> Artikel

________________________________________

Zijn laatste boodschap werd 14 dagen voor zijn dood ondertekend: 'Zoekt in het verleden al het goede en schoone, dat daarin te ontdekken valt, vormt daarnaar uw ideaal en beproeft voor de toekomst dat ideaal te verwezenlijken'.

Zijn leven was gestempeld door 't Woord Gods. Zijn doen en laten wilde hij laten bepalen door het licht van de Heilige Schrift. De Bijel kende hij. Hij gebruikte steeds de Statenbijbel met moeilijk leesbare 'waterdruk' (zeventiende-eeuwse Gothische schrift) en even moeilijke spelling. De Bijbel was rijkelijk met kanttekeningen voorzien en werd in bijzonderheden stelselmatig bestudeerd. In Europa heeft hij zijn Bijbel op een staander gehad, die nog in het Krugerhuis is te zien. In redevoeringen vergeleek hij zijn eigen Transvaalse volk met de kinderen Israels. Zijn toespraken waren meer preken dan redevoeringen.

De heer J. G. Celliers, die in 1889 tot de lijfwacht van de president hoorde vertelde in 1949 de volgende herinnering aan de morgengodsdienstoefening van de president, waarbij ook hij werd uitgenodigd: de lievelingspsalm van de president was de morgenpsalm, hij heeft nooit lange hoofdstukken uit de Bijbel gelezen. Zijn gebeden waren onvergetelijk. Hij heeft gewoonlijk in zijn gebed aan de gehele wereld gedacht en voorbede gedaan voor de vorsten en de volkeren. Vooral heeft hij altijd voor de vrede van de wereld gebeden. Daarna heeft hij zijn eigen volk aan de Heere opgedragen. Zijn amen was krachtig en luid.

Boekenhoutfontein

In het begin van onze reis hadden wij het Krugerhuis in Pretoria, recht tegenover de Gereformeerde Kerk, bezocht, een eenvoudig huis dat als residentie voor de president diende, nu waren wij op reis naar Boekenhoutfontein, de boerderij van Paul Kruger waar hij regelmatig vertoefde om tot rust te komen. Wij zagen die alleenstaande woningen, die door de Si­ mon van der Stel Foundation in 1972 zijn gerestaureerd en door de regering tot historisch monument zijn verklaard. De gebouwen zijn door Kruger in 1863 van de voortrekker Bronkhorst gekocht en zijn 't eigendom van de familie gebleven tot bijna het eind van de oorlog in 1902. Het inwendige was met eenvoudige, zware meubels gemeubileerd. Het behang had men van snippers behangselpapier uit het oude huis geheel nagemaakt. Ook stond er een klein harmonium waarop Kruger gewend was Psalmen te spelen.

Langs smalle paadjes kwamen wij bij een klein heuveltje begroeid met struikgewas. Op dat heuveltje een klein monumentje met het opschrift: 'Hier boog president Paul Kruger zijn knieën voor de almachtige God om de noden van land en volk aan Hem voor te leggen'. Met het onderschrift: Schoolkinderen uit Pretoria.

________________________________________

> Verstrekte gegevens
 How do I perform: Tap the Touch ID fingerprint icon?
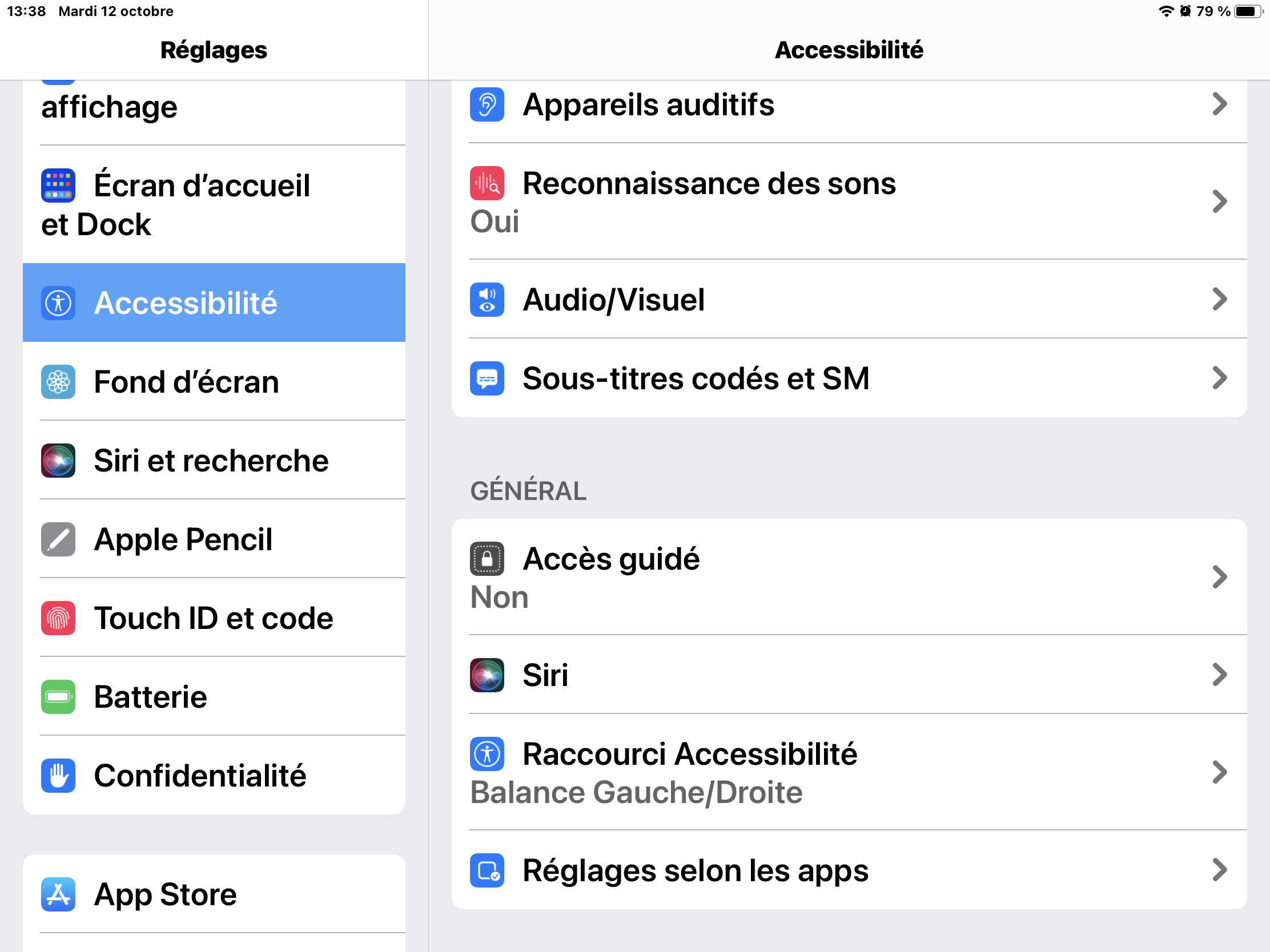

________________________________________

> Vereisten
(1) Beantwoord over het artikel over Paul Kruger de volgende vragen, elk op een eigen regel en gemarkeerd als (a), (b) en (c):
(a) Welke Bijbel gebruikte Kruger steeds?
(b) Van wie kocht Kruger in 1863 de gebouwen van Boekenhoutfontein?
(c) Wat staat er in het onderschrift van het monumentje op het heuveltje?
(2) Schrijf alstublieft het vervolg van het artikel over Paul Kruger, te beginnen na de laatste zin.

> Resultaten op volgorde
(1)
(a) De Statenbijbel.
(b) Van de voortrekker Bronkhorst.
(c) Schoolkinderen uit Pretoria.

(2)
Van deze plaats trokken wij enkele kilometers verder naar de boerderij van de familie die ons had uitgenodigd. Die boerderij was het vroegere jachthuis van Kruger van waaruit hij de jacht ondernam. Het viel mij op hoe de jachterreinen met een stevige afrastering waren beschermd, zeker om het wild op de eigen terreinen te houden.

Onze gastheer stond ons op te wachten. Een echte Tranvaalse boer met een markante kop, een slappe hoed scheef op zijn hoofd, lang, mager en gespierd. Hij groette ons hartelijk en ging ons voor naar het woonvertrek, waar wij kennis maakten met zijn vrouw. Met een veerkrachtige tred als van een jonge man hielp hij zijn vrouw bij het serveren van de thee. Met een zekere trots vertelde zij dat hij 86 en zij 79 jaar waren. Door Gods goedheid.

Engelse concentratiekamp

Beiden waren in de Engelse oorlog (1899-1902) in het concentratiekamp geweest, hij als jongetje van acht jaar, zij als meisje van vier. 's Morgens vroeg, zo vertelde ze, kwam een Engelse officier op onze boerderij en zei dat we ons reisvaardig moesten maken. Bepakt en gezakt gingen we lopend op weg. Na een half uur keken wij om en zagen hoe de boerderij in brand was gestoken. Vanaf een station werden wij in steenkolenwagens naar het concentratiekamp getransporteerd. Wij zijn daar tot het eind van de oorlog gebleven. Mijn broertje is daar overleden, vertelde hij, één van de 28000 moeders en kinderen die in de concentratiekampen zijn omgekomen. Verschrikkelijk. Toen de boeren na de wapenstilstand terugkwamen misten ze hun vrouw en kinderen en stonden ze bij hun afgebrande hofsteden, straatarm. Mijn vader had al schuld op zijn boerderij en toen die afgebrand was moest er een nieuwe boerderij komen en had hij een dubbele schuldenlast.

— Waarom deden de Engelsen dat ? 

— De Engelsen hadden het hele gebied tot benoorden Pretoria bezet, maar de boeren zetten hun guerillastrijd voort en beschoten vanaf de kopjes de Engelse kolonnes. Dat begon hen te vervelen en daarom besloten ze de boeren te treffen in hun gezinnen en hun plaatsen, de Engelsen, die zich zo beroemen op hun 'fair plaiy'!

— Hoe bent u behandeld ? Zijn de Engelse concentratiekampen te vergelijken met de Duitse ?

— Neen, de officieren en manschappen hebben ons altijd hoffelijk behandeld. De sadistische verschrikkingen van de Duitse kampen kwamen hier niet voor, al zijn er natuurlijk wel legenden in omloop geweest. De vrouwen en kinderen stierven vanwege de slechte hygiënische toestanden en gebrek aan medische middelen. Ook de huisvesting was slecht, we moesten bivakkeren in tenten.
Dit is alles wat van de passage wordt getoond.